How does local SEO work for law firms?
For most law firms, local SEO is the highest-ROI channel in your entire marketing stack. The Google local pack (the map with three business listings that appears for location-intent queries) captures 42% of all clicks. If you're not in that pack, you're invisible to nearly half of local searchers. Check your current local visibility with our local SEO checker.
Google Business Profile: the non-negotiable foundation
Your Google Business Profile is the single most influential factor for local pack rankings. Optimization isn't optional; it's the price of entry.
Category selection: Your primary category must match your primary practice area. "Personal Injury Attorney," "Criminal Justice Attorney," "Divorce Lawyer," not the generic "Law Firm." Add secondary categories for other practice areas you handle.
Business description: Use all 750 characters. Include your primary practice areas, geographic service area, key differentiators, and natural keyword usage. Write for humans first, search engines second.

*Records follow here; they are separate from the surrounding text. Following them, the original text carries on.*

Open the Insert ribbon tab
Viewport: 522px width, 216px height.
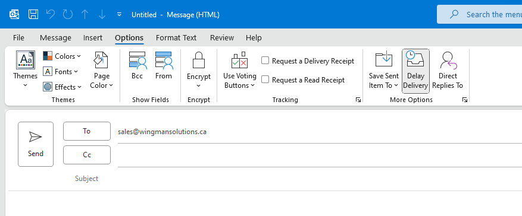tap(93, 38)
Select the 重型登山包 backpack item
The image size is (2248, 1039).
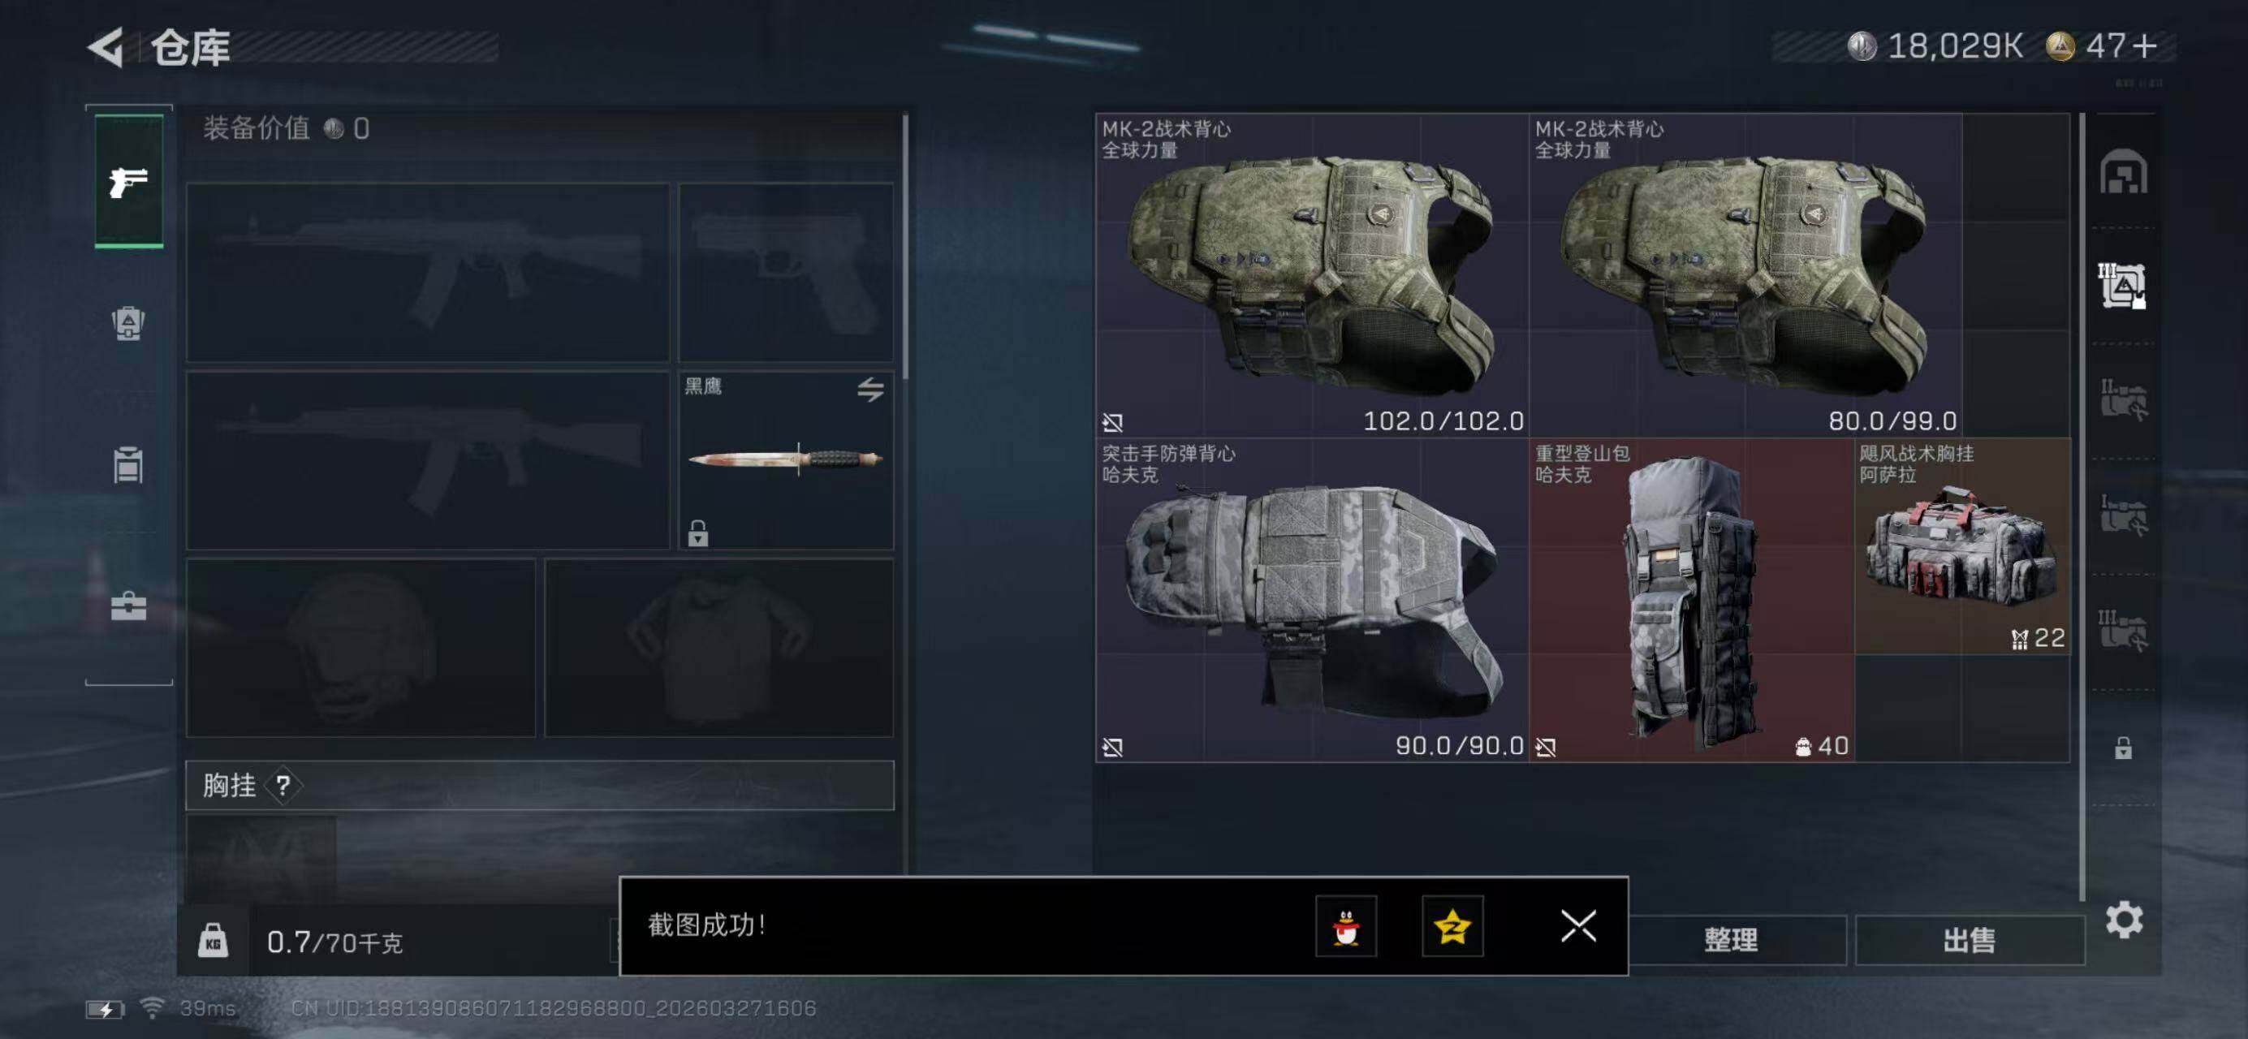click(1691, 600)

Photos and video: Upload at least 20 high-quality images: office exterior (for location verification), interior, attorney headshots, team photos, and community involvement. Firms with large photo libraries get significantly more engagement. Add a 30-60 second firm introduction video. GBP now prioritizes video content in local results.
Posts: Publish weekly GBP posts: case results (anonymized), legal insights, community involvement, firm announcements. Each post should include a CTA and relevant keyword. Posts signal to Google that your listing is active and maintained.
Service areas: Configure every city and county you serve. Don't rely on radius settings alone. Explicitly listing each area triggers visibility for location-specific searches across your market.
Reviews: the competitive differentiator
Reviews are the second most influential local ranking factor and the most influential conversion factor. According to BrightLocal's research, 87% of consumers read reviews for local businesses, and law firm prospects weigh reviews heavily given the high-stakes nature of legal services.
Build a systematic review acquisition program:
- Request reviews at the point of peak satisfaction: case resolution, favorable hearing, or positive milestone
- Send a direct Google review link via text message (98% open rate vs. 20% for email)
- Target 5-10 new reviews per month (consistency over bursts)
- Respond to every review within 24 hours, positive and negative
- Never incentivize reviews or draft review content for clients (both violate Google's policies and potentially bar rules)
Citations and directory listings
Maintain identical NAP (Name, Address, Phone) data across all directories and online mentions. Priority citation sources for law firms include Google Business Profile, Apple Maps, Bing Places, Yelp, Avvo, Justia, FindLaw, Super Lawyers, Martindale-Hubbell, your state and local bar directories, and the Better Business Bureau.
Use BrightLocal or Whitespark to audit citation accuracy and fix inconsistencies. Even minor variations ("Suite 200" vs. "Ste. 200") dilute your local authority signals.